* Record set *
:::::
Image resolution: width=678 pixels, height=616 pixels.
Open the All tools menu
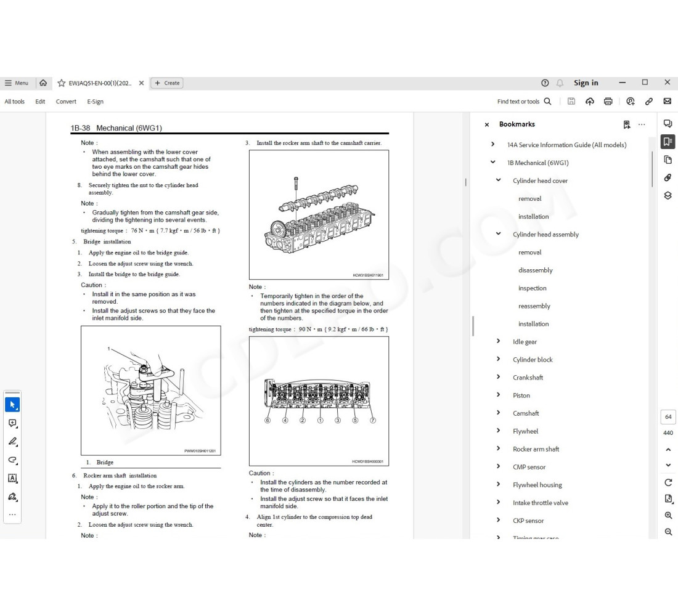15,102

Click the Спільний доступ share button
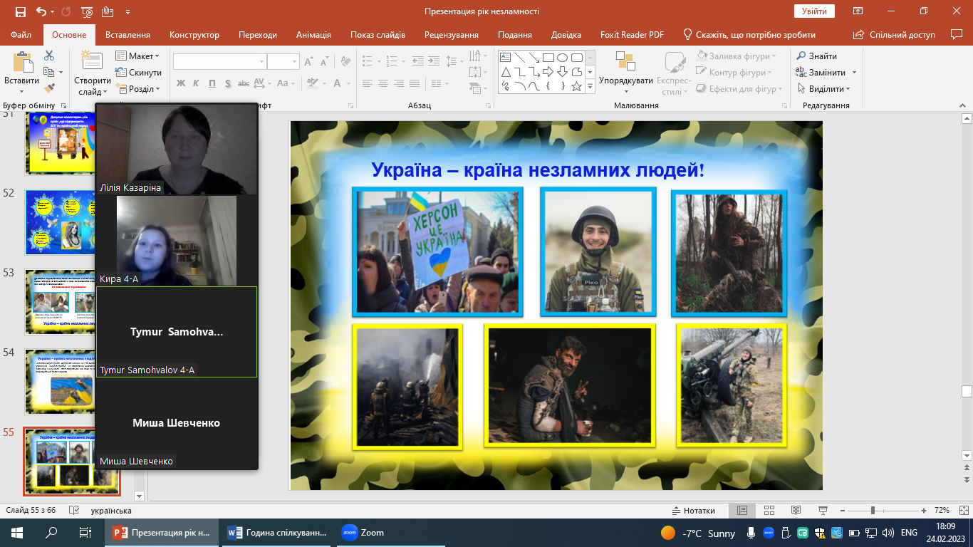tap(895, 35)
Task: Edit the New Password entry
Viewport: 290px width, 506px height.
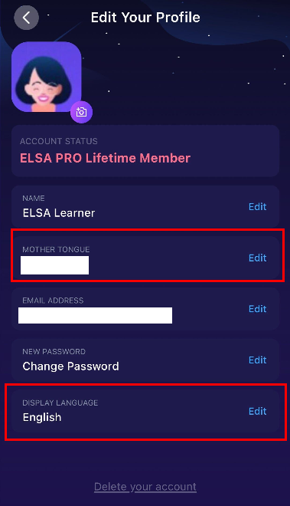Action: tap(257, 360)
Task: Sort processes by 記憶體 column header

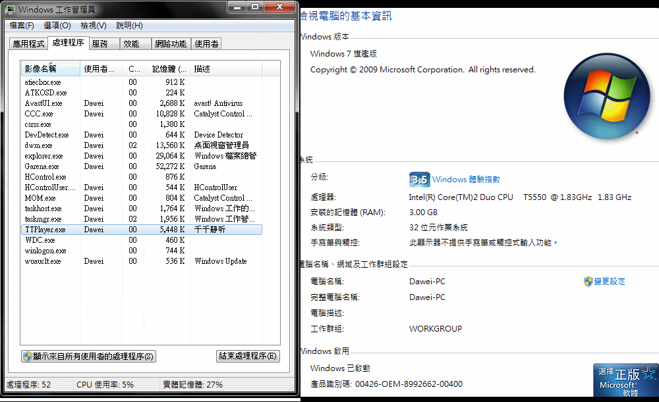Action: [x=165, y=69]
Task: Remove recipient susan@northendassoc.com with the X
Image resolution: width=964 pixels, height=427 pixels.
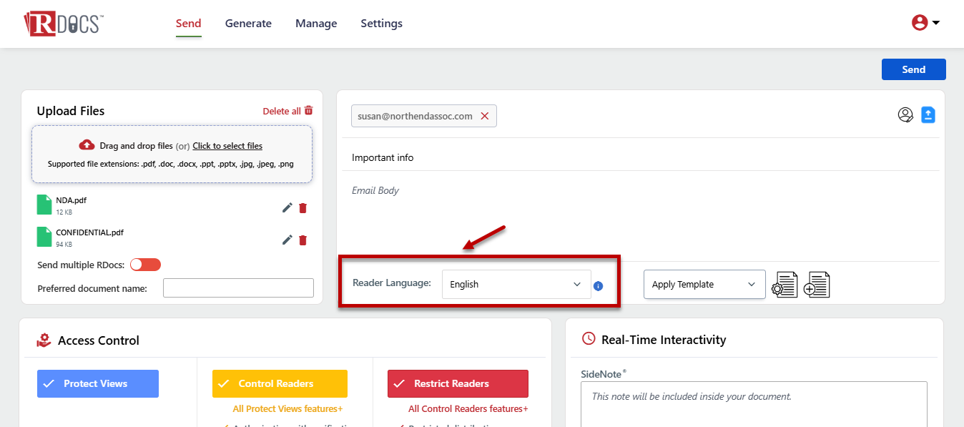Action: [x=484, y=116]
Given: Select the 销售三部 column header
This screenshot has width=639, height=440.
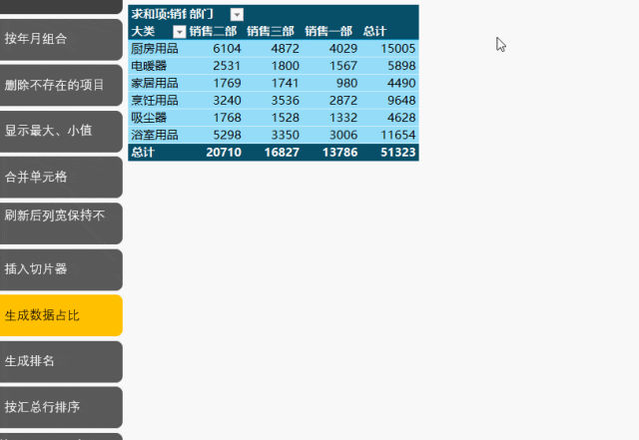Looking at the screenshot, I should click(271, 31).
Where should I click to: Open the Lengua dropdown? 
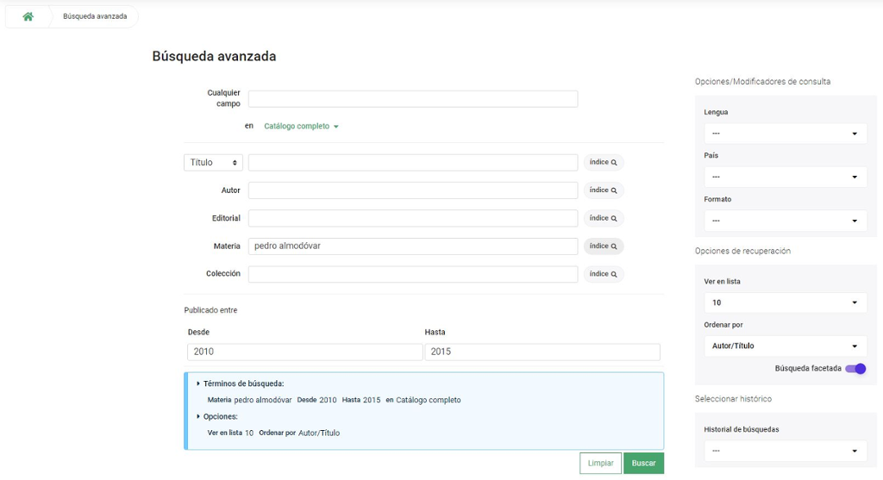[x=785, y=134]
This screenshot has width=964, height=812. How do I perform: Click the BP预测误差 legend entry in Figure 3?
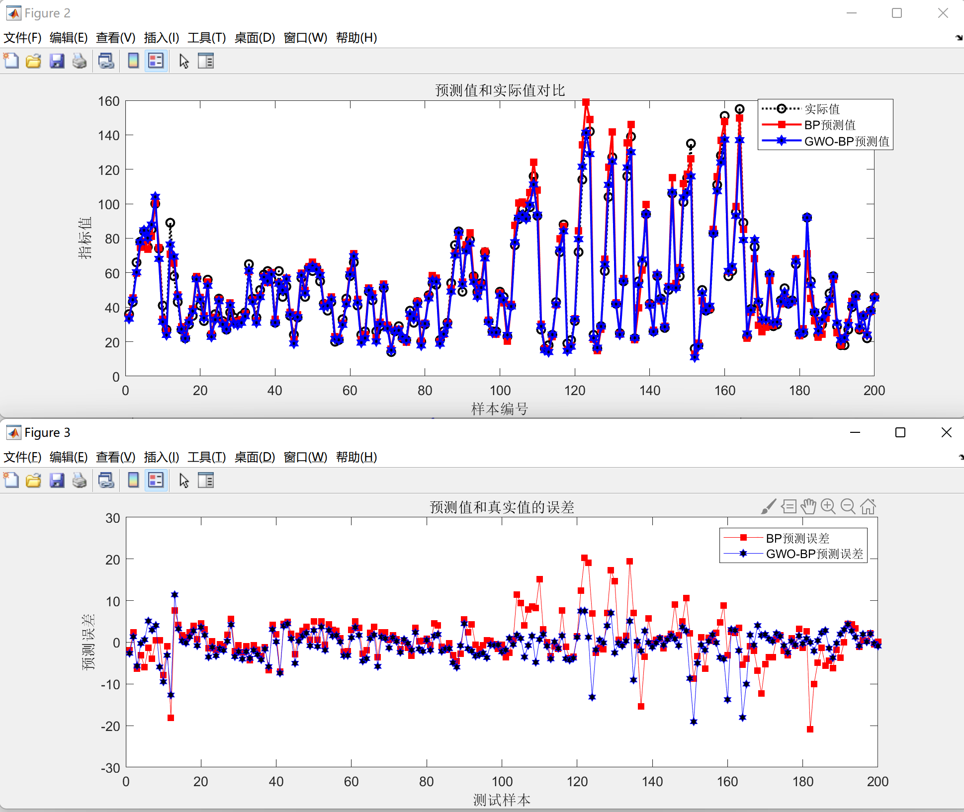797,538
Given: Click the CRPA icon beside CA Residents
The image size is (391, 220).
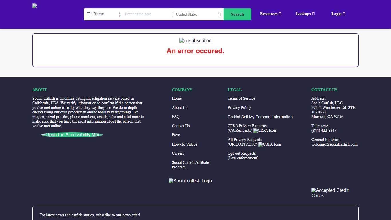Looking at the screenshot, I should [x=264, y=131].
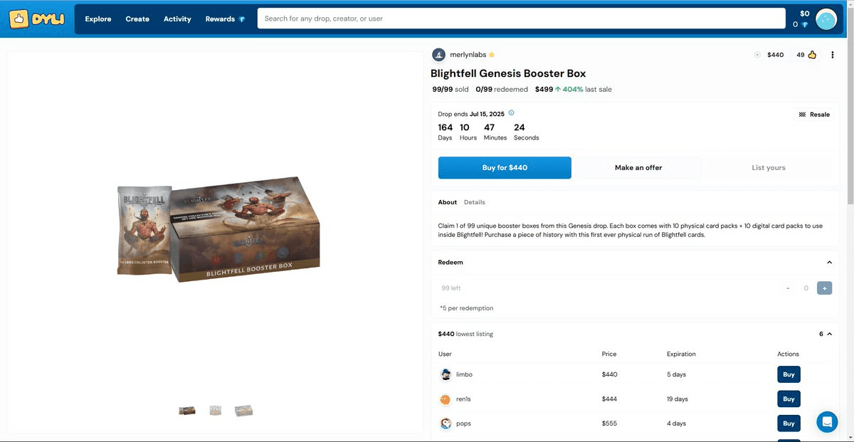Click the merlynlabs creator avatar
The width and height of the screenshot is (854, 442).
(x=439, y=55)
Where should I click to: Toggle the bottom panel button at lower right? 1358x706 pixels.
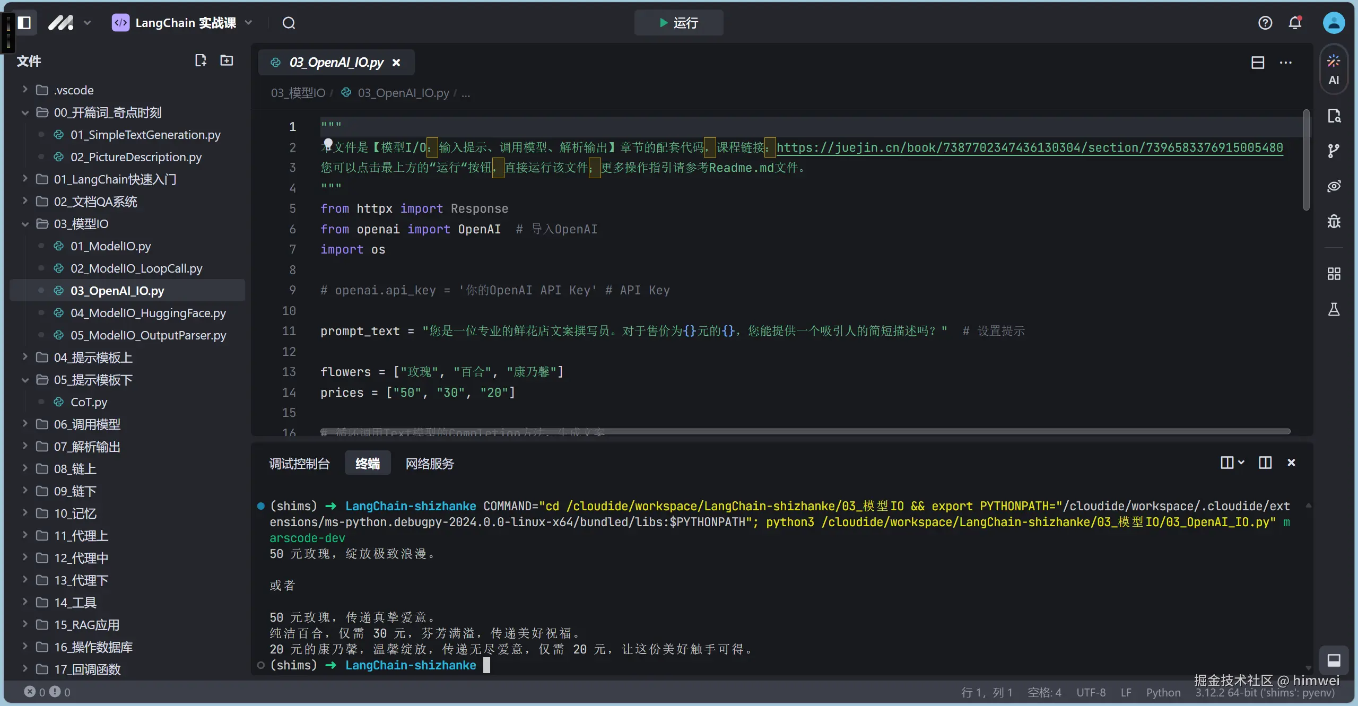(x=1334, y=660)
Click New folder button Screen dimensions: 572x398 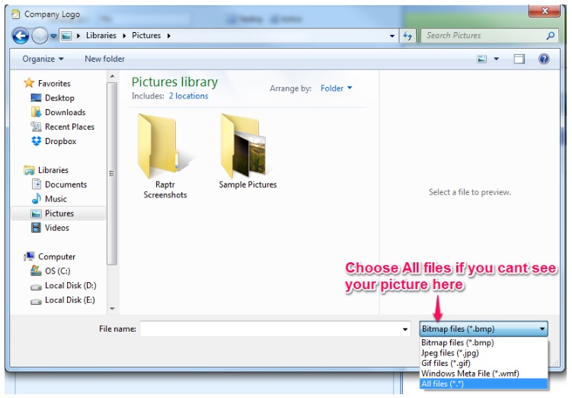pyautogui.click(x=104, y=59)
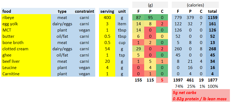Select the Carnitine serving cell
Viewport: 231px width, 103px height.
[x=107, y=74]
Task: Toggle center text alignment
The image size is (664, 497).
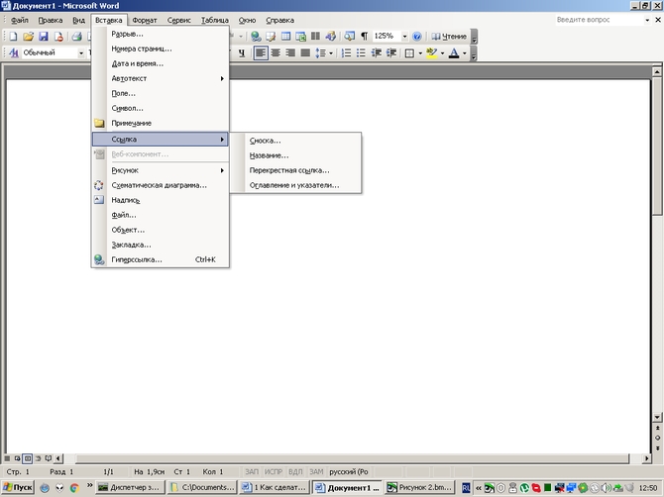Action: click(x=275, y=52)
:::::
* Brief *
Swap "Task" for "Step" in the items, starting with the first line and going on through the line containing "[x=785, y=134]", with every other part of those lines unchanged. Give only those lines and leave the pictures out.

* Result of the task *
Image resolution: width=678 pixels, height=616 pixels.
Open the All tools menu
15,102

Click the Спільний доступ share button
tap(895, 35)
Step: Edit the New Password entry
Viewport: 290px width, 506px height.
Action: tap(257, 360)
Step: Sort processes by 記憶體 column header

Action: [x=165, y=69]
Step: Remove recipient susan@northendassoc.com with the X
Image resolution: width=964 pixels, height=427 pixels.
Action: [x=484, y=116]
Given: Select the 销售三部 column header
This screenshot has width=639, height=440.
Looking at the screenshot, I should click(271, 31).
Where should I click to: Open the Lengua dropdown? 
[x=785, y=134]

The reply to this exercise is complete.